Repeat everything in the rows below from the line containing "At what coordinates" down to the line containing "pos(212,351)", with both of those lines included. Leave the pictures out of your answer.

● **Exercise data**:
----------

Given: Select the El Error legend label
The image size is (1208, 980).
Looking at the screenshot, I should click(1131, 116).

----------

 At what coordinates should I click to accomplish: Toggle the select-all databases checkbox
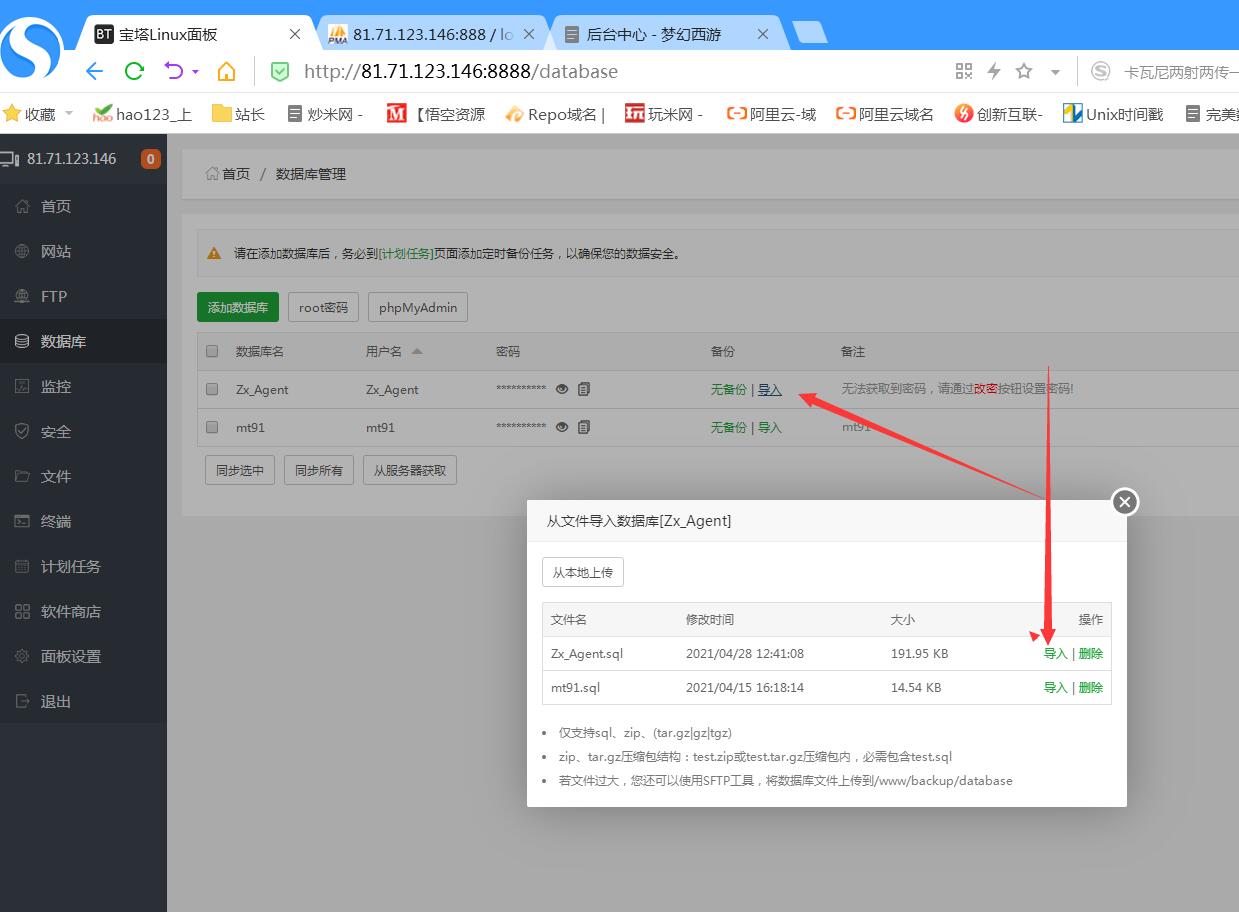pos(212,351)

----------

● **Correct result**:
 At what coordinates should I click to accomplish: Toggle the select-all databases checkbox
pos(212,351)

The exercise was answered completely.